In 2006, the state created its first ever stand-alone ethics commission and hired an aggressive executive director, Bruce Androphy, from out of state to set it up. Within three years, Androphy was fired amid hostility from lawmakers and some commissioners appointed by the House and Senate speakers. And the Legislature soon passed a law merging the ethics panel into the campaign finance registry.

"He was turning it more into a police state, and going and looking for violations just to justify his position," said Republican Sen. Bill Ketron of Murfreesboro, who sponsored the merger law in 2009. "All I could see was just another layer of bureaucracy costing us an arm and a leg."

Ketron, who recently had to repay the state more than $17,000 in reimbursements after WTVF-TV reported he had billed both his campaign and the state for the same travel, downplayed any benefit to himself for having a less aggressive ethics commission run by longtime Executive Director Drew Rawlins.

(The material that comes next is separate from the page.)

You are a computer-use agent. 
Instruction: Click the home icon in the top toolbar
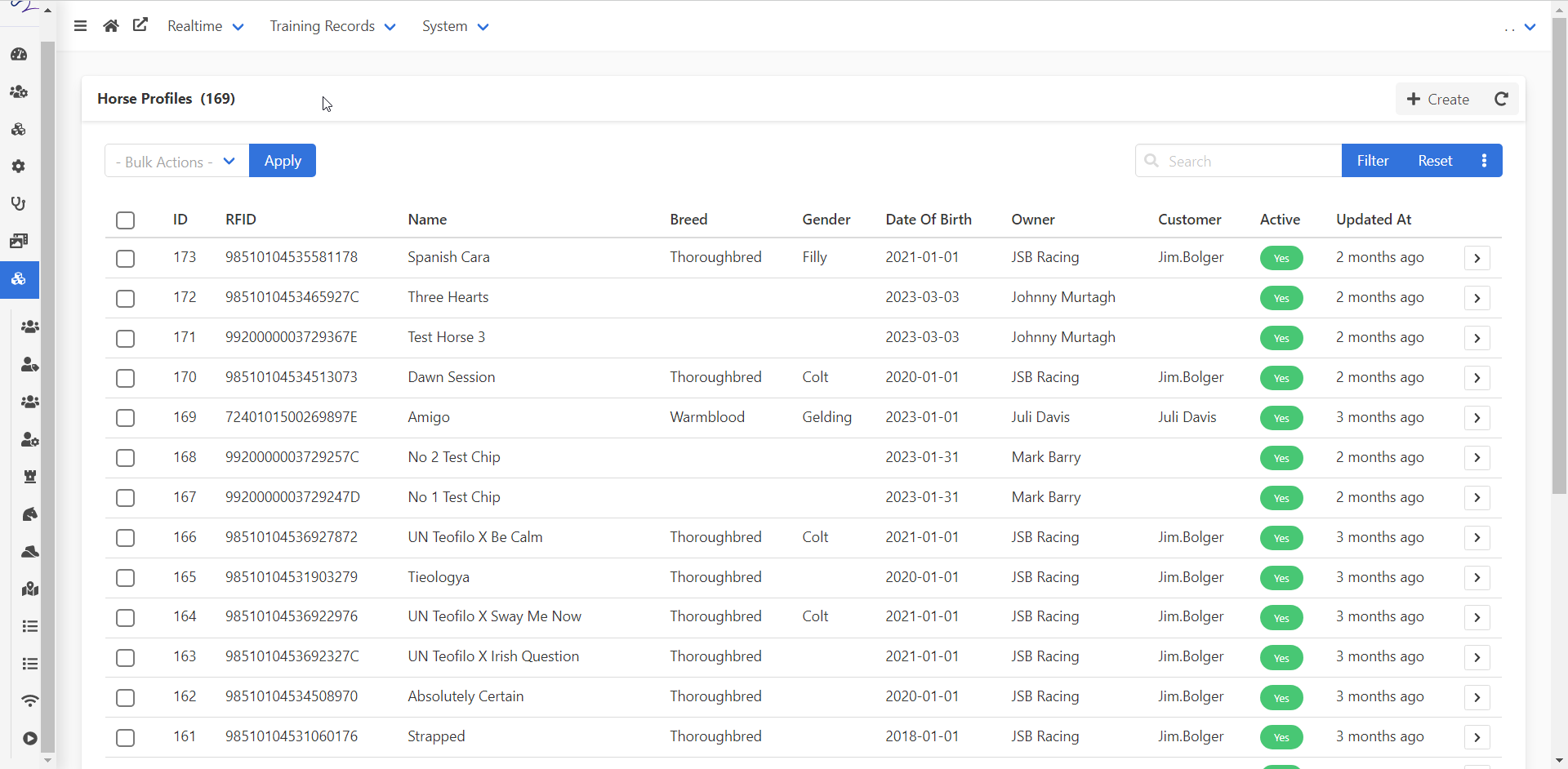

"As soon as I realized it, I paid it back the next morning," Ketron said. "And Drew was fine with that."

Androphy, who now administers a federal ethics program in North Carolina, said in a phone interview that he harbors no hard feelings about how his tenure ended in Tennessee.

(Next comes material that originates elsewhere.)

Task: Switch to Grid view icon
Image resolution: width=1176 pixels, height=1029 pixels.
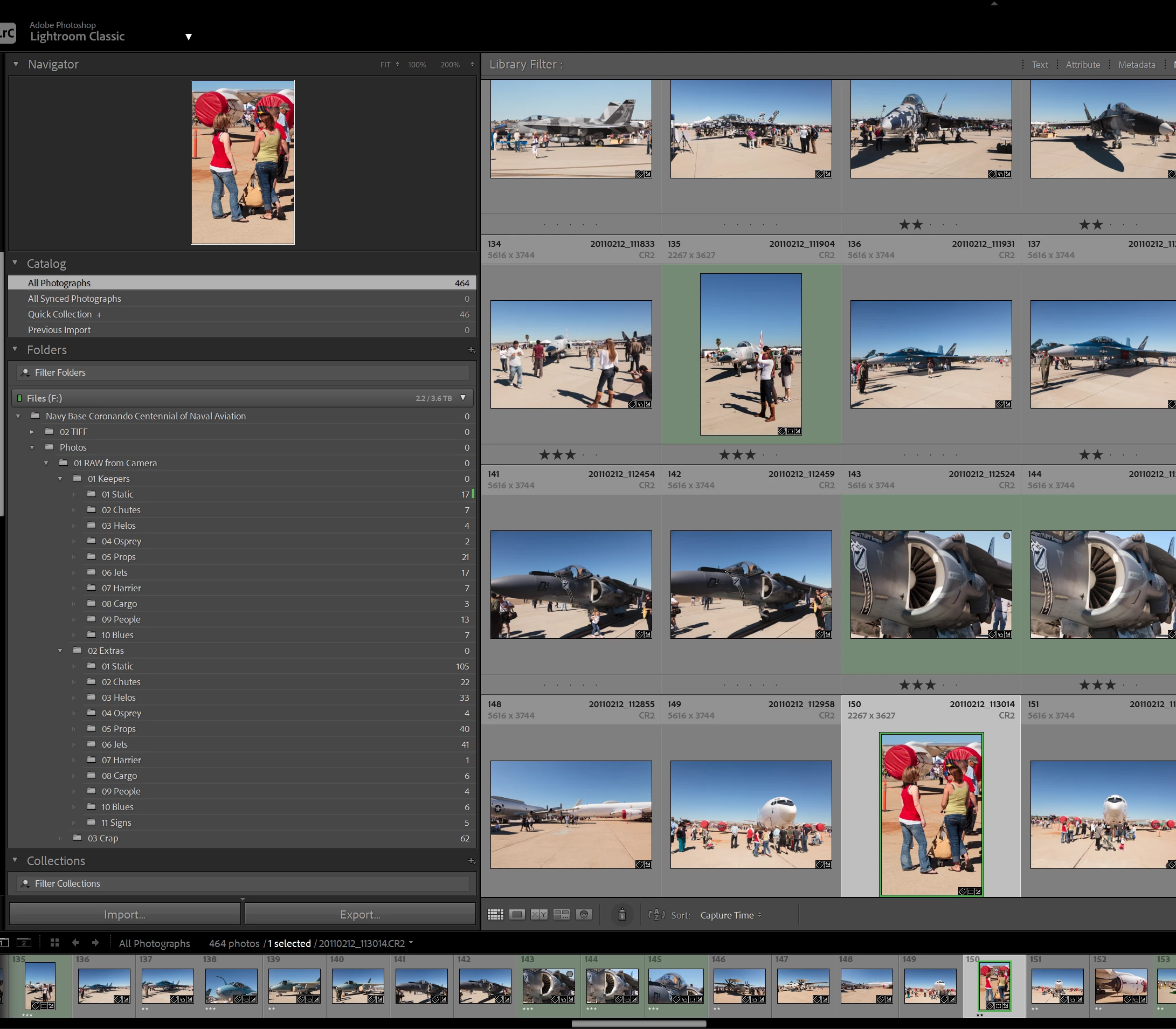Action: tap(495, 915)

"If you look at the ethics business, longevity is not great. They're hard jobs to have," he said. "Everybody loves you when you say yes, but when you say no to something and people get upset."

The Tennessee Waltz scandal ushered in several new reporting requirements about spending by lobbyists and their employers, and for more detailed disclosures about where lawmakers and local elected officials earn their income. Androphy oversaw placing much of that information online.

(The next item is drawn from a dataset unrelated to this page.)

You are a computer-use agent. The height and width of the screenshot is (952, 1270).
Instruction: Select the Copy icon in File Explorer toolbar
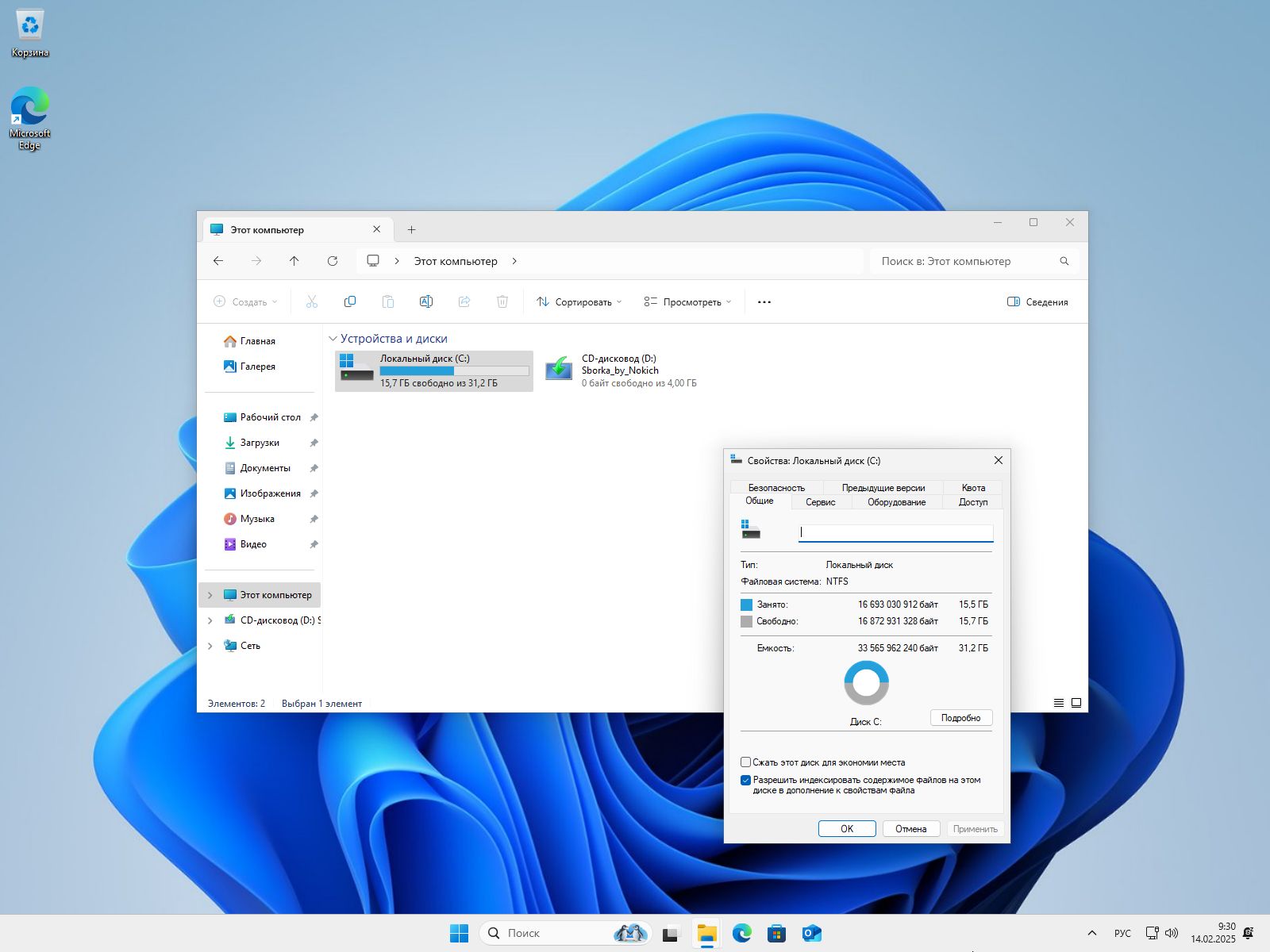click(x=349, y=301)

Even though he had a rocky relationship with several board members, Androphy said he was proud that the panel issued 25 advisory opinions on ethics questions while he was the executive director.

"One of the better things a commission can do is just put out advice," he said.

In the six years since Androphy's departure, the commission has issued just two advisory opinions.

And when the National Rifle Association asked for an opinion this year whether the gun rights group could give free tickets to a country music and comedy show during its annual convention in Nashville, the ethics commission couldn't agree and declined to issue an opinion either way.

Rawlins, the ethics commission's current executive director, said the relative dearth of opinions can be traced to early uncertainty about the ethics law. There just haven't been many advisory opinions requested since then, he said.

"Everyone is more comfortable with the statute now so we get less questions than in the beginning," Rawlins said.

Sen. Doug Overbey, a Maryville Republican, was a member of the House when the arrests were made. He remembered arriving at the Legislative Office complex and being pulled into then-Speaker Jimmy Naifeh's office.

"He said, 'Some of your colleagues are being arrested right now,'" Overbey said. "It was just a dark and sad day."

Overbey said the frustration with the state's enhanced ethics standards may stem from that the remaining lawmakers hadn't done anything wrong to deserve the extra scrutiny.

"If somebody's going to violate them, they're going to violate them regardless of how strict they are," he said.

Democratic Rep. John Deberry of Memphis said the convictions cast a shadow over other lawmakers who don't deserve the scrutiny.

"Tennessee Waltz opened Pandora's Box to assuming that all politicians are dishonest, and that they're all up to something, and that they're all trying to get something for nothing," Deberry said. "I think we have a lot of good people here now."

___

Associated Press writer Lucas L. Johnson II contributed to this report.